Book melds refugees’ stories and recipes

Ata Akrami, left, and his wife Azar Akrami, far right, are two of the refugees who share their story and a native recipe in the book "Flavors from Home."  Here they are photographed with author Aimee Zaring at Shiraz Mediterranean Grill, their restaurant in Holiday Manor.
Ata Akrami, left, and his wife Azar Akrami, far right, are two of the refugees who share their story and a native recipe in the book “Flavors from Home.” Here they are photographed with author Aimee Zaring at Shiraz Mediterranean Grill, their restaurant in Holiday Manor.

By Ruby Thomas, Record Staff Writer

Azar Akrami looked delighted as she took in the colorful cover of the newly published book, “Flavors from Home,” then turned to the chapter where she and her husband Ata are featured.

“It turns out so pretty,” she said to author Aimee Zaring. Akrami’s voice is distinguished by the accent that more than three decades of living in the United States has not been able to dull.

“Our kitchen looks more beautiful than it is,” she continued as she looked at the page on which she and Ata are pictured with a spread of Persian cuisine.

The Akramis — who fled their native Tehran, Iran, due to religious persecution — are two of 23 refugees featured in Zaring’s book which melds stories of survival, courage and triumph with recipes for comfort food from the distant homelands these refugees were forced to leave behind.

CocoTranRecipe-wZaring has taught English for Speakers of Other Languages (ESOL) to refugees and immigrants through Catholic Charities Migration and Refugee Services, Kentucky Refugee Ministries and Jefferson County Public Schools.
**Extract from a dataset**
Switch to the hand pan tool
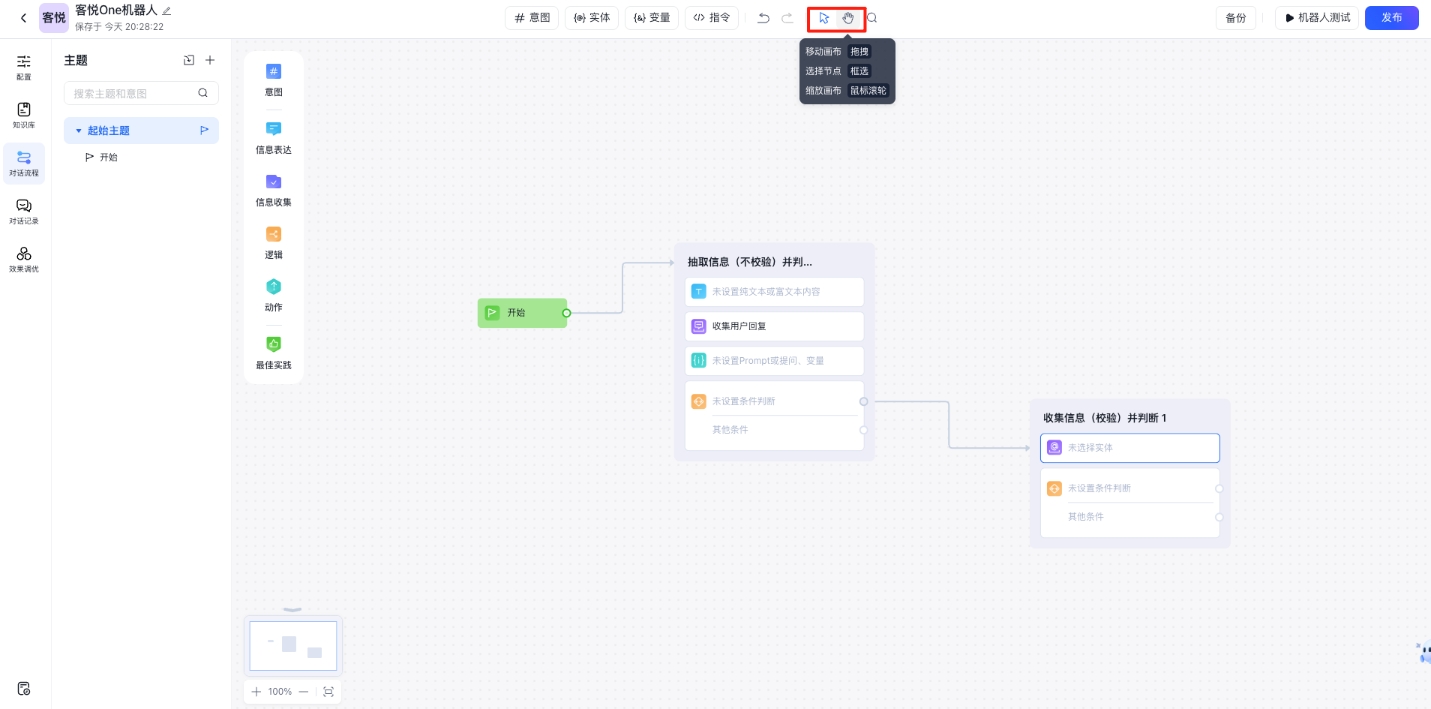 click(x=848, y=18)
The idea for the book grew out of the potluck dinners she shared with students, many of whom were elderly. Zaring, said she thought it was important to record the recipes “while they were still closest to their native sources.”
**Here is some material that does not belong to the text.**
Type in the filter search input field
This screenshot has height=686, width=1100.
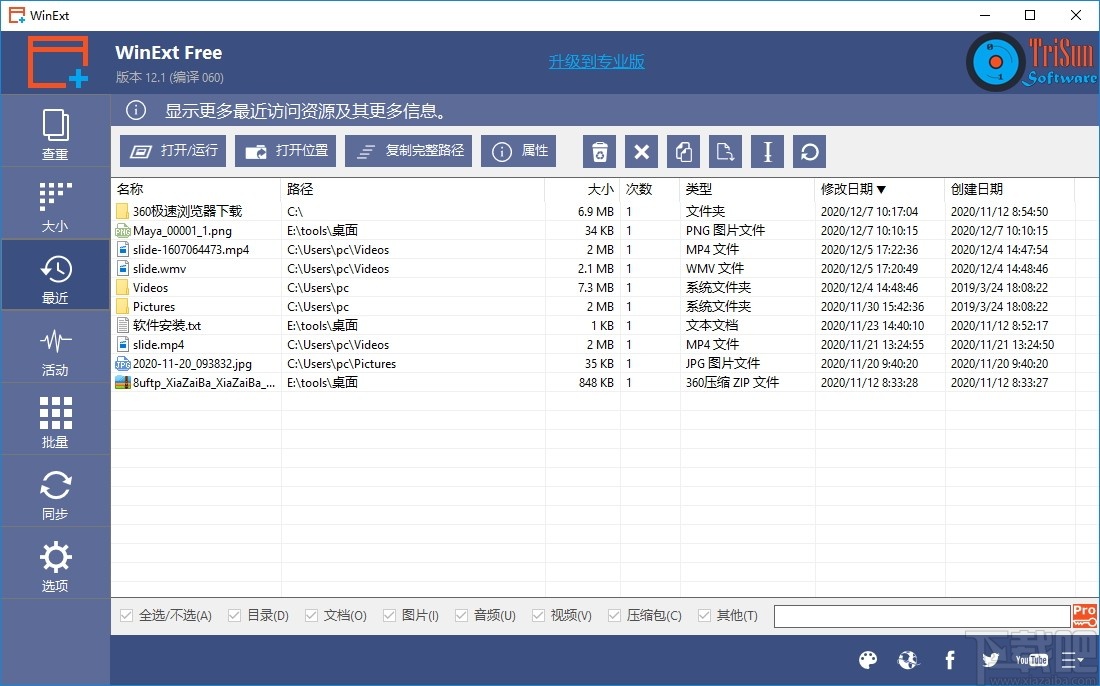point(920,615)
While thinking about putting together a recipe book, Zaring said she realized she couldn’t present the dishes without telling the stories.
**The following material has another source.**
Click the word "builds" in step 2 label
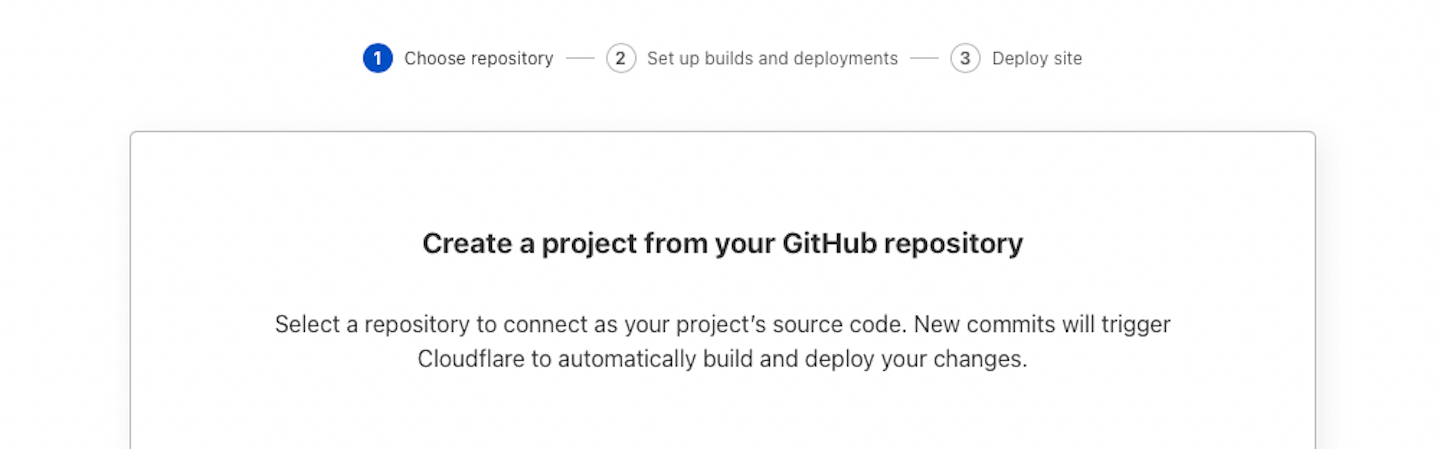The height and width of the screenshot is (449, 1440). (728, 58)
“To present these dishes without telling the stories of the refugees who lovingly prepared them would be like forgetting the saffron in the Persian rice dish tachin or omitting the hot chili peppers in the Bhutanese stew ema datshi,” wrote Zaring in her book, which she spent close to three years researching and writing.

Zaring said she watched the dishes featured in this book being prepared by the refugees in their homes. And she spent many hours re-creating the recipes in her own kitchen. She noted that most contributors didn’t cook from a written recipe or by measuring ingredients. Some, she said, didn’t understand what a recipe was.

As Azar Akrami sat in a booth at Shiraz Mediterranean Grill in Holiday Manor ­— one of four restaurants owned by the Akrami family— she told Zaring that the book was a good idea and that she didn’t think many like it had been published before.

The story of the Akramis’ lives as refugees began in 1979 when the persecution of members of the Baha’i faith reached a deadly peak, she said.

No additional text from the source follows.